В то утро дневки не было. Роте выдали оружие и вручили приказ на новый тридцатикилометровый формированный бросок.

Тем же вечером дядя Саша водил их в первую контратаку. Прорвавшийся враг был остановлен, но многие из них тогда не вернулись…

– Подтяни-ись! – подбодрил парней дядя Саша, прислушиваясь к разреженным шагам на дороге.

На взгорке возле крайней избы старшой остановился. Сквозь перехлест дождя из окон бил яркий и ровный электрический свет, выхватывавший из темноты мокрый почерневший штакетник, за которым в палисаднике взахлеб булькала переполненная кадка. Один по одному к избе молча подходили все остальные. Иван Бейный снял с плеча свою «иерихонскую», опрокинул раструбом книзу и вылил скопившуюся воду. Почуяв за воротами чужих, во дворе загремела цепью, заметалась собака. На ее хриплый, остервенелый брех в коридоре послышались шлепающие шажки, громыхнул деревянный засов, и в освещенных дверях появилась девушка в долгополом халате.

– Ой, кто это? – отпрянула она, увидев сверкавшие на свету трубы.

– Бременские музыканты, – нарочитым басом отозвался Ромка, всегда готовый потрепаться с девчатами.

– Ой, ничего я не знаю! Ma, a ма! – Девушка убежала, бросив дверь открытой. – Ma, там пришли-и…

В распахнутом коридоре были видны клеенчатый конторский диван с высокой спинкой, лопушистый фикус, белые цинковые ведра на деревянной скамье. Серый кот клубком спал на лоскутном коврике, постланном у порога на чистом крашеном полу. Потревоженный кот вытянул передние лапы в сладком зевке, поцарапал коврик и недоуменно уставился на незнакомых людей, столпившихся у крыльца.

– Ну как, братва, слабаем?

– Рванем!

– Ой, давайте, давайте! – Студентки забили в ладоши.

На пороге кухни появился Ромка, по-хозяйски навалясь на косяк, возбужденно сказал:

– Шеф, там девчонки шейк просят сбацать. Как смотришь?

Дядя Саша даже не понял сразу, о чем говорил ему Ромка.

Он не сразу оторвался от окна, посмотрел на него каким-то невидящим взглядом и опять отвернулся. Ромка озадаченно помолчал и спросил уже потише, поспокойней:

– Дядь Саш? А дядь Саш? Поиграть можно?

Тут подала голос старуха, она уловила Ромкин вопрос и, тронув дядю Сашу за руку, тоже попросила:

– Сыграй, милай, сыграй. У нас прежде в дому завсегда весело было. Лексей музыку любил. Он гармошку и на фронт забрал. Я ну его укорять: Леша, сынок, куда ж ты ношу такую, помеху-то? Будет ли тебе там когда играть? А он смеется: сгодится, мама, сгодится. Ну, да он и там время отыщет, он такой… Дак и Коля тоже любил… Сыграй, милай, сыграй.

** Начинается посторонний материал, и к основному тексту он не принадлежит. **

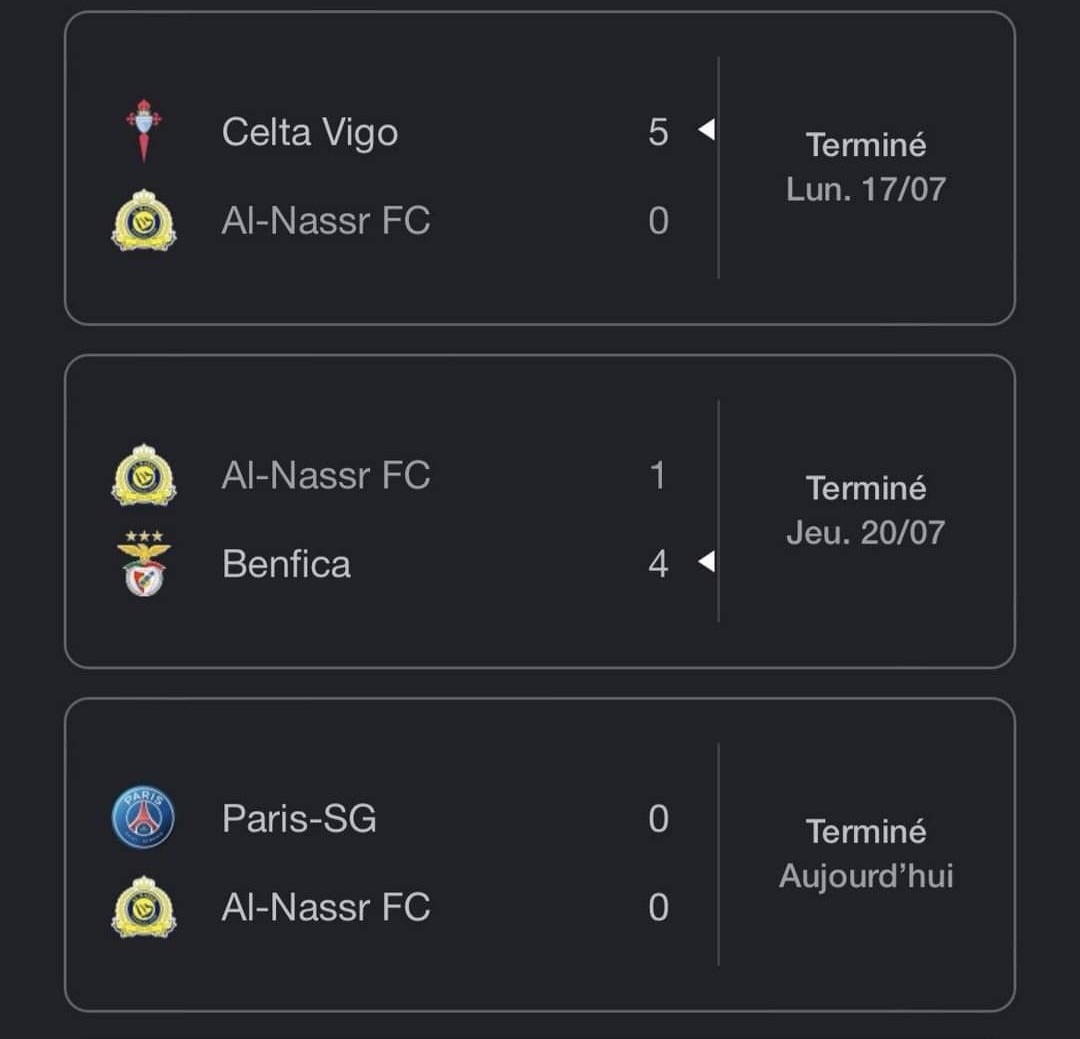Click Celta Vigo's score of 5
The width and height of the screenshot is (1080, 1039).
click(x=658, y=132)
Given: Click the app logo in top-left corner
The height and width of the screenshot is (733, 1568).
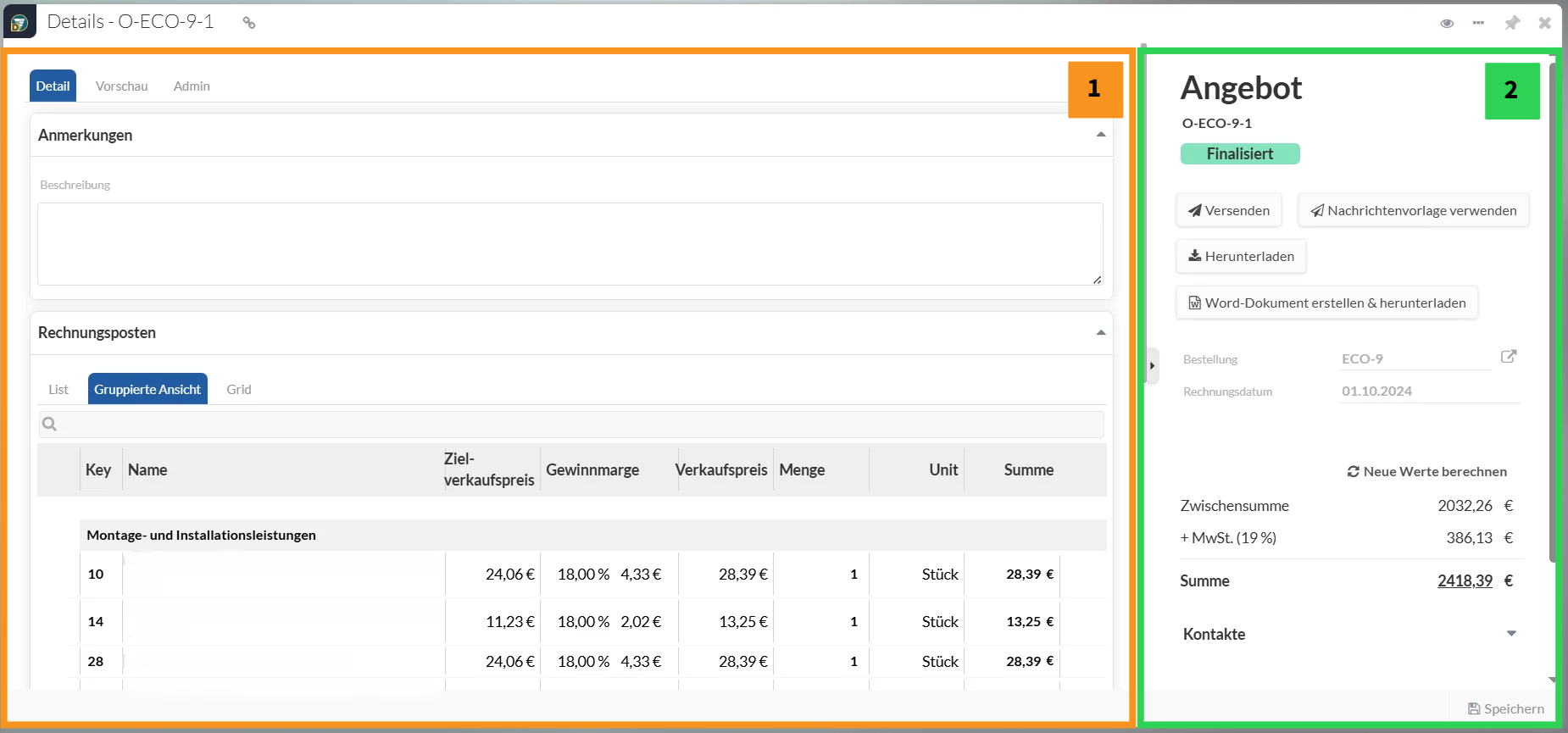Looking at the screenshot, I should (x=19, y=22).
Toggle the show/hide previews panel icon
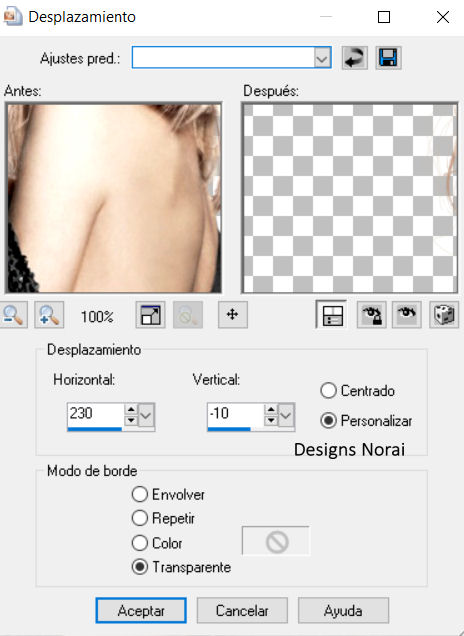This screenshot has height=636, width=464. point(331,314)
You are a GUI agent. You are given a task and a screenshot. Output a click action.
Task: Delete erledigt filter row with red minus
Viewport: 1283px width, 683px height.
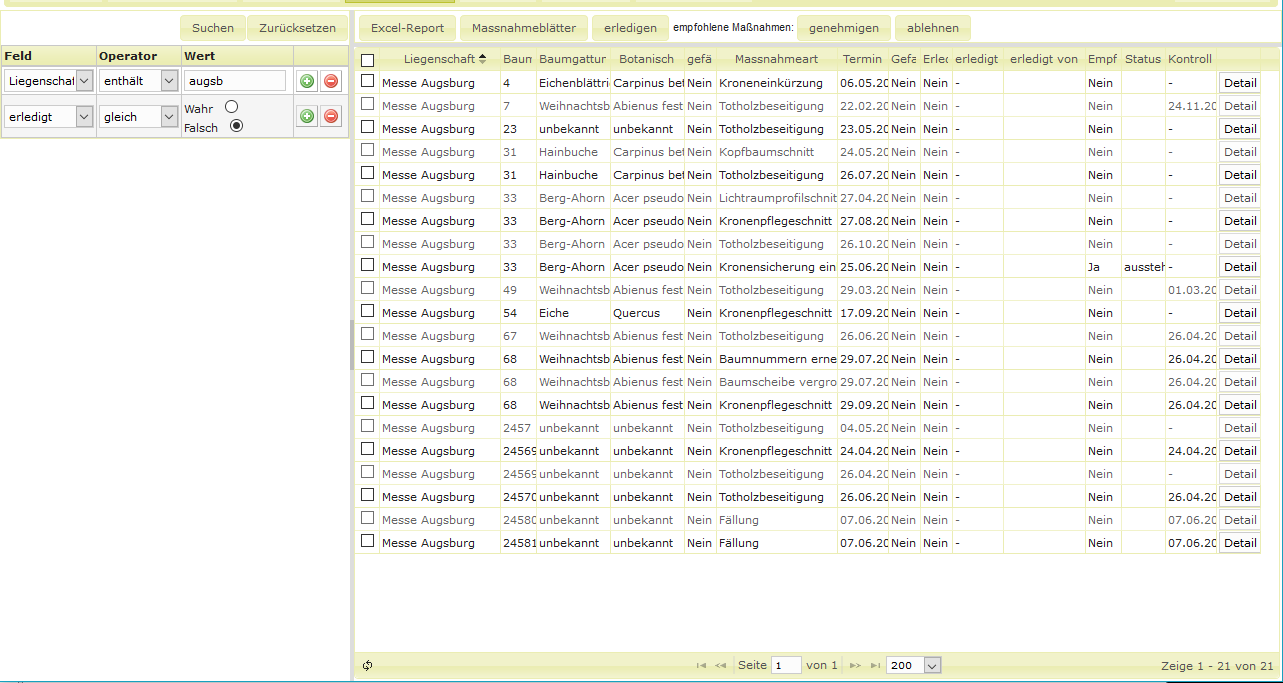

Дядя Саша пристально вгляделся в старуху и услышал ее. В раздумье повернулся, посмотрел в вопрошающие Ромкины глаза, сказал негромко:

– Давай, правда, сыграем, Роман. – И убежденно добавил, вставая: – Несите-ка инструменты.

В комнате притихшие было ребята сразу загалдели, загремели стульями, живо вышли в сени за трубами. Подали и дяде Саше его черный чехол, и он вслед за Пелагеей шагнул в горницу. И старуха приковыляла, села в сторонку к окошку. Девчата уже поспешно составляли к стене стол, стулья, освобождали место под танцы.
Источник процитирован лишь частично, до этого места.